Description of the task:
Every line of the listing is returned unchanged, and every picture is dropped.
++++ Records provided ++++
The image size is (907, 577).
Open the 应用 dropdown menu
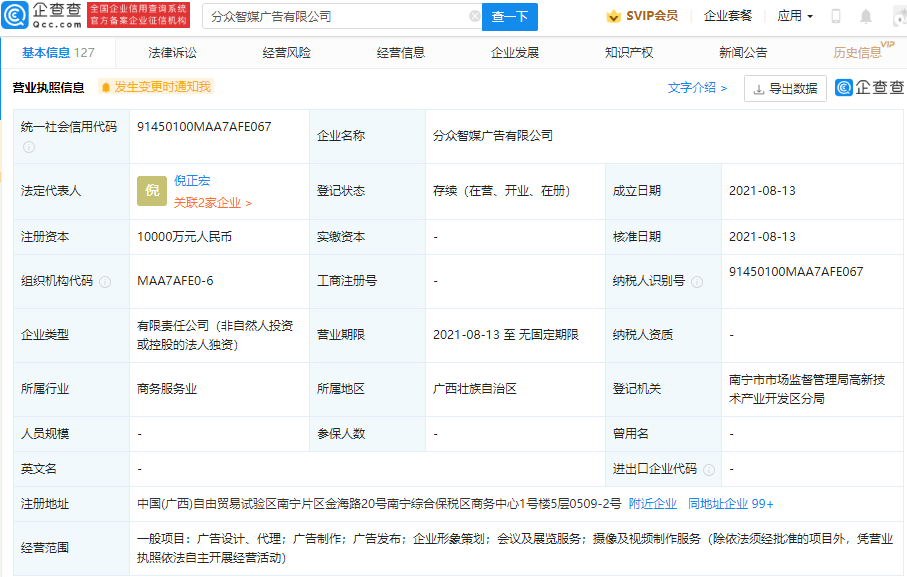point(795,16)
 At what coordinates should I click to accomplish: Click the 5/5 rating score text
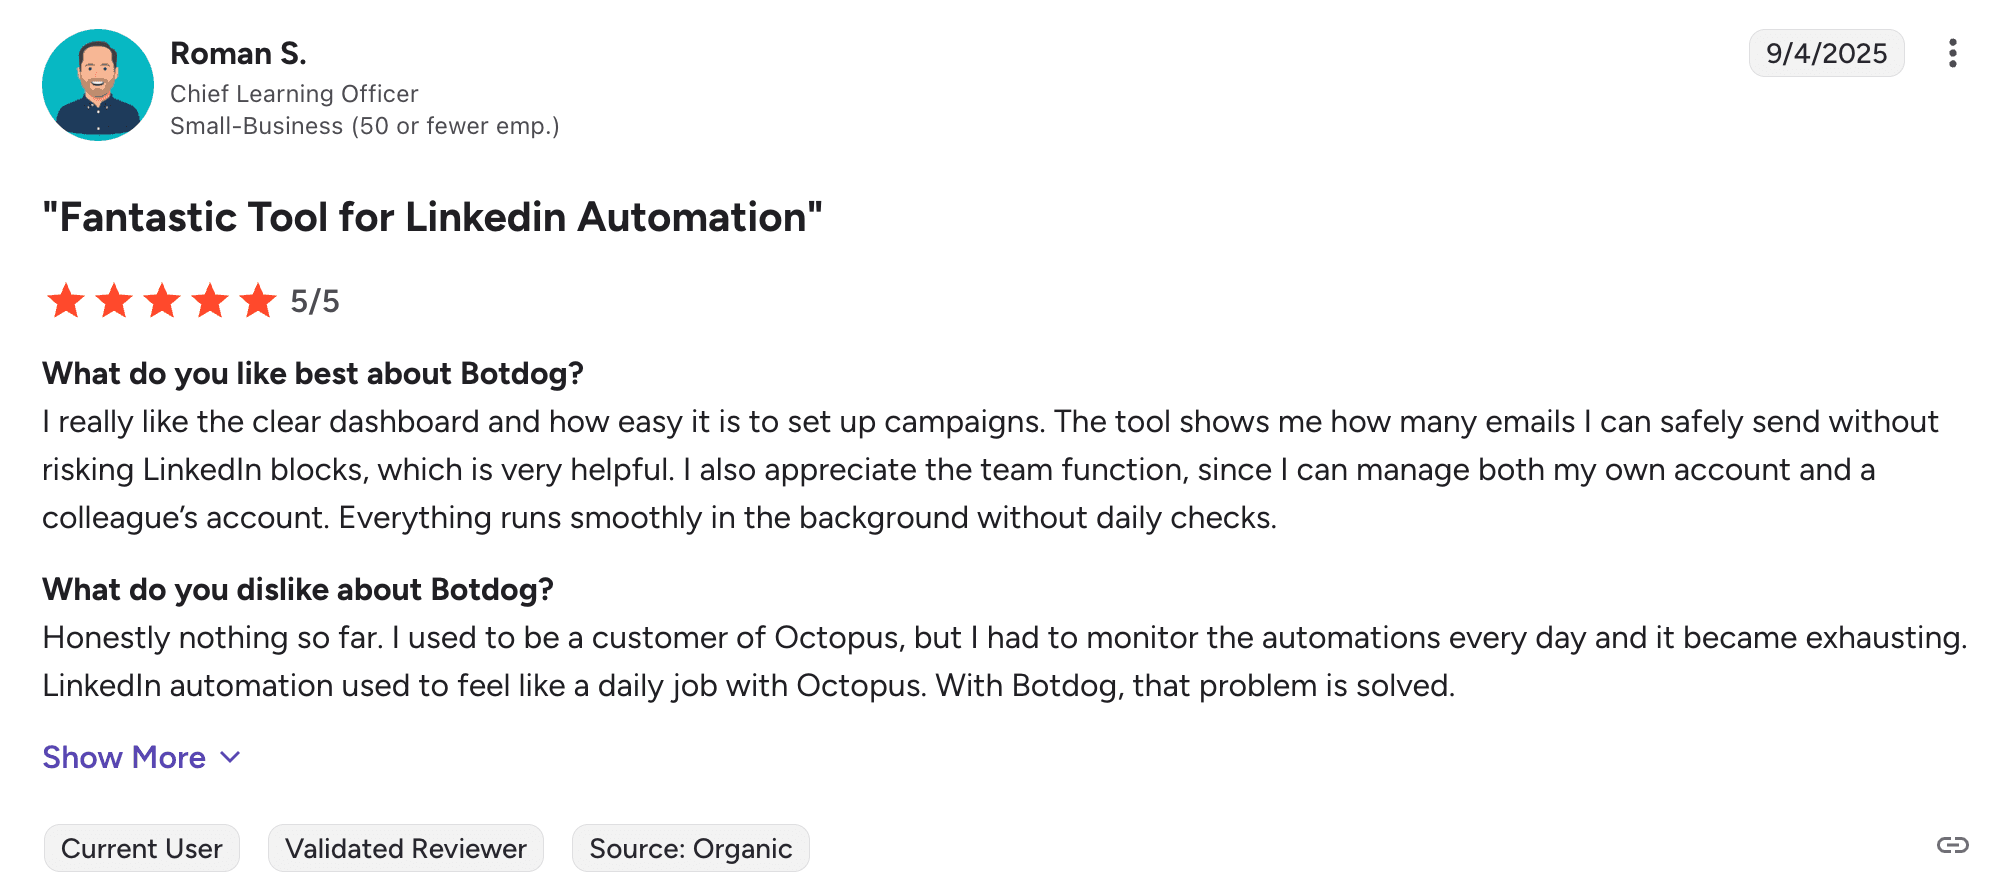314,301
++++
Final answer:
The image size is (907, 577).
Open the 应用 dropdown menu
point(795,16)
 At what coordinates should I click to accomplish: Click the 5/5 rating score text
314,301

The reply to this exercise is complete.